Marthe Reed to Kim Gek Lin Short
Holding China Cowboy, the black silhouette of cowboy torturer against vivid yellow – China Cowboy ‘yellow’ – the haunted vortex of your novella hurls itself at me from the get-go. Who is that small bound child, a tethered collapse, at whip’s end? –In the opening passages, I find her, no collapse but a fierce resistance: twelve year old La La who promises to “whoop her way out” of the perdition family and abductor inflict upon her.
I am stunned by your La La, in love with your La La, child of Hong Kong’s underbelly dreaming of fame as a country balladeer, a new Patsy Cline/Patsy Clone: “I’m just some lipstick, some powder on my face.” Your Lala compels me with a fierce poignancy that refuses the book cover’s prophesied collapse. La La’s not giving up, she getting to Nashville and the country charts, come hell or high water. Though she’s got plenty of both. China Cowboy pulls me deep into “the belly of Hell,” a genre- and voice-switching push-and-pull that La La with her indomitable will refuses to give way to. Ren, her abductor, sodomizes, drugs, lashes her, makes her bleed and makes her ill; her mother can’t, won’t love her until she is gone, long gone; “Baba” only had time to pimp her, use her, a foil for his thieving. La La may be victimized, but she never submits, not even after “Bill” has put his boot to her skull. I want every child to own such unyielding puissance; I want it for me, too.
This La La, this unconquerable life force who sings, wails, hollers her blues, even though her mama tells her “COWGIRLS DON’T HAVE FLAT FACES.” Says who? Wailing her country-tune sorrows against rapist/mother/baba, she demands and has the last word. Her lyrics from “the other side of life” are a scalding innocence that was never naïve – “I no longer sing. I unsing. This is my country superstar humility, I point to it, under the under. I’m splayed, can you shout me? I’m hushed, can you hear me?” La La, unflinching, determined, true. When her abductor, Ren speaks of La La’s singing practice, I hear her screams instead. Still he jumps to it when she wants American cereal for breakfast. And your word-play forming her voice, pitch-perfect.
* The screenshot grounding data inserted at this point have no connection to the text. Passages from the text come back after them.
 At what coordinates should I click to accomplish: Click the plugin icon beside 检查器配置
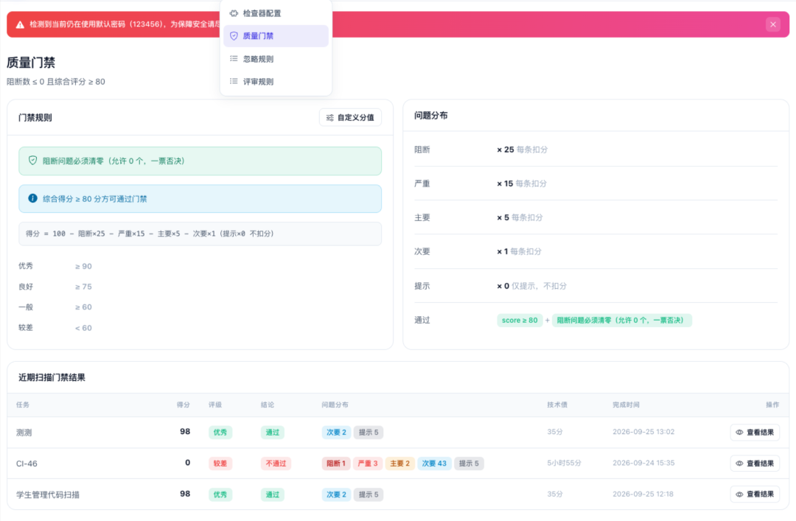coord(234,13)
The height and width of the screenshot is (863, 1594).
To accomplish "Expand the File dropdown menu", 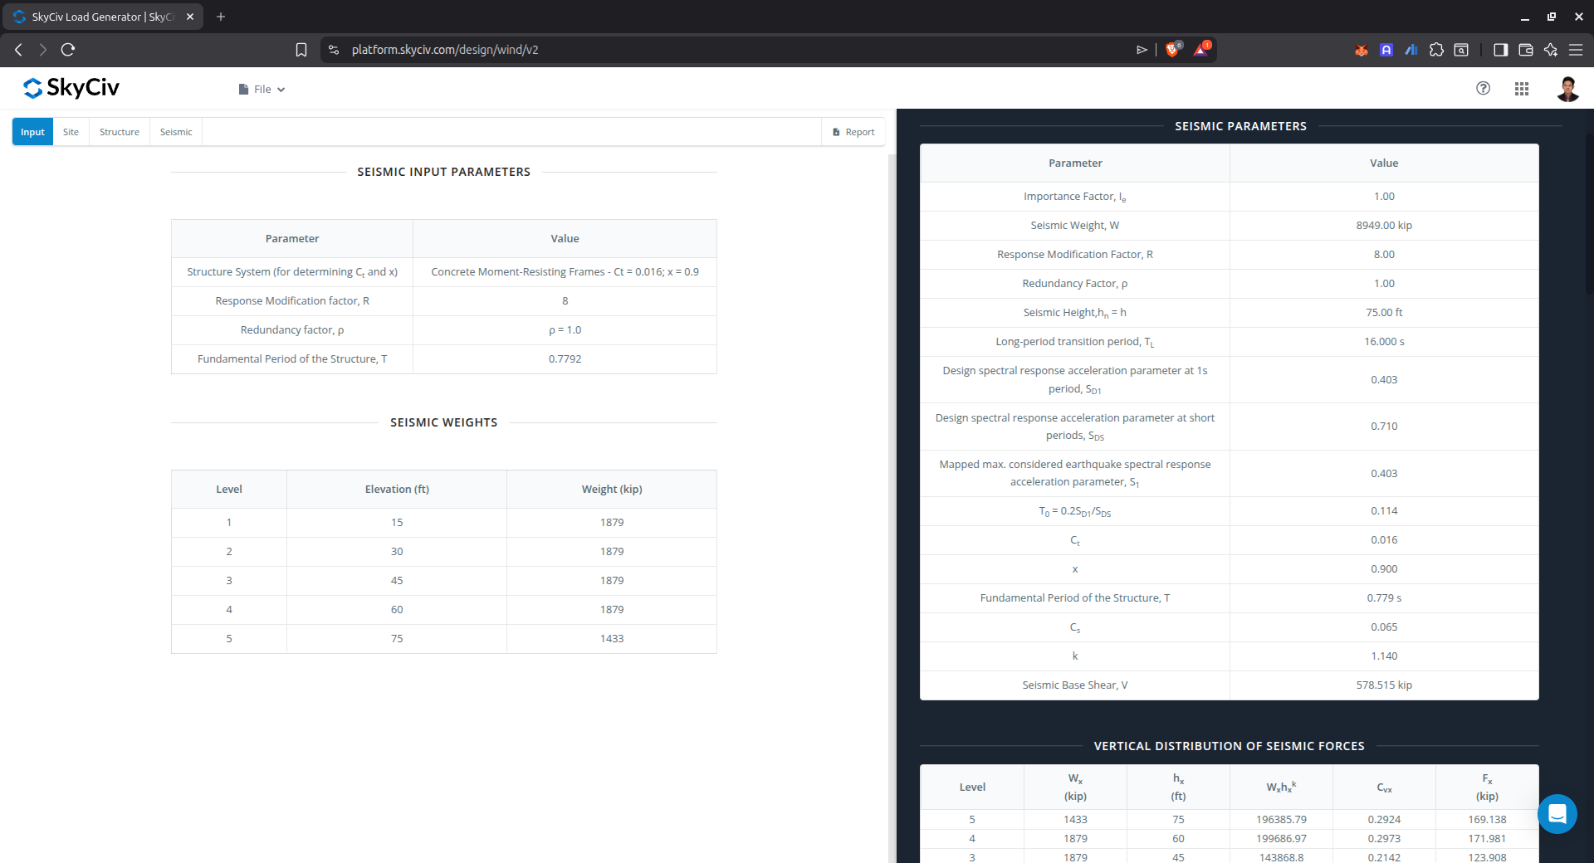I will pyautogui.click(x=262, y=90).
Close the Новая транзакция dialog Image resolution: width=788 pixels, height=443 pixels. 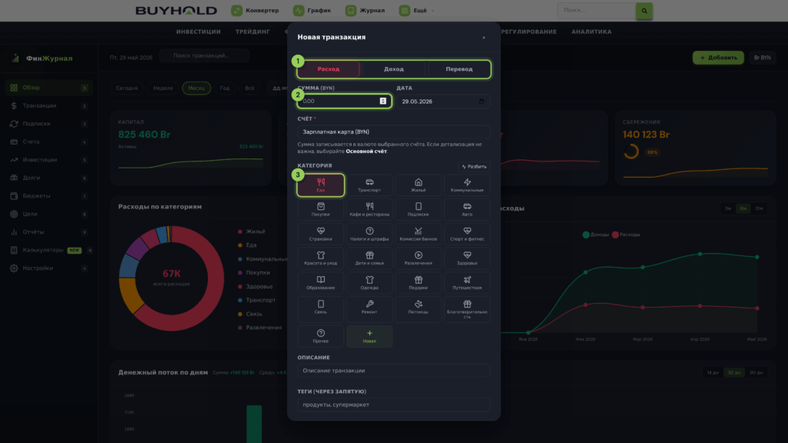point(483,38)
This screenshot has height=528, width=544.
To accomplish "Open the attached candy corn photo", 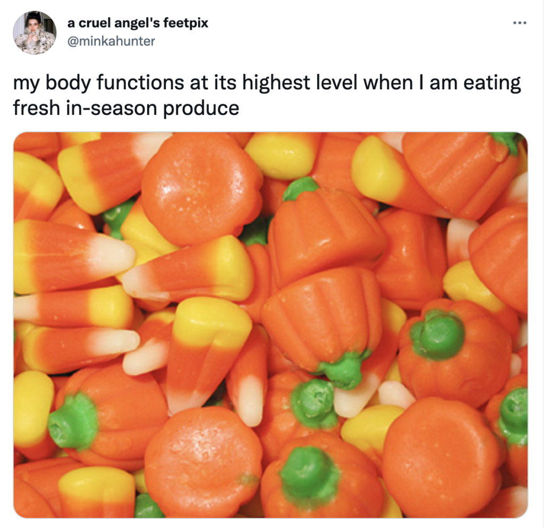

Dancing me around with your Patsy Clone, new girl, new woman, singing a lost blues, you spin me around, waltz me through the horror-schtick of “La La and Ren”, your honky-tonk word-play and terror swinging me wildly into La La’s vanished arms. I am vanquished, swept away by the your new Emily Lou, even in the midst of my horror, your horror, that nightmare world from which La La has sprung.
Marthe Reed writes: The epistolary — the literary letter — has always stuck me as a letter into the void, to a person who will or can never read the letter. Rather like the futility of writing to my representative in Congress. This letter however, to Kim Gek Lin Short, a writer I have never met, is another animal entirely. A bridging of gaps, absence, desire: “Dear Kim.” “Dear Kim. Your language sticks to me, adheres in transparent sheets, paper-in-the-rain, soaking through my skin.” Dear reader, dear writer. What do you hear? Were you always there, listening through the wall, or the page? What would you say?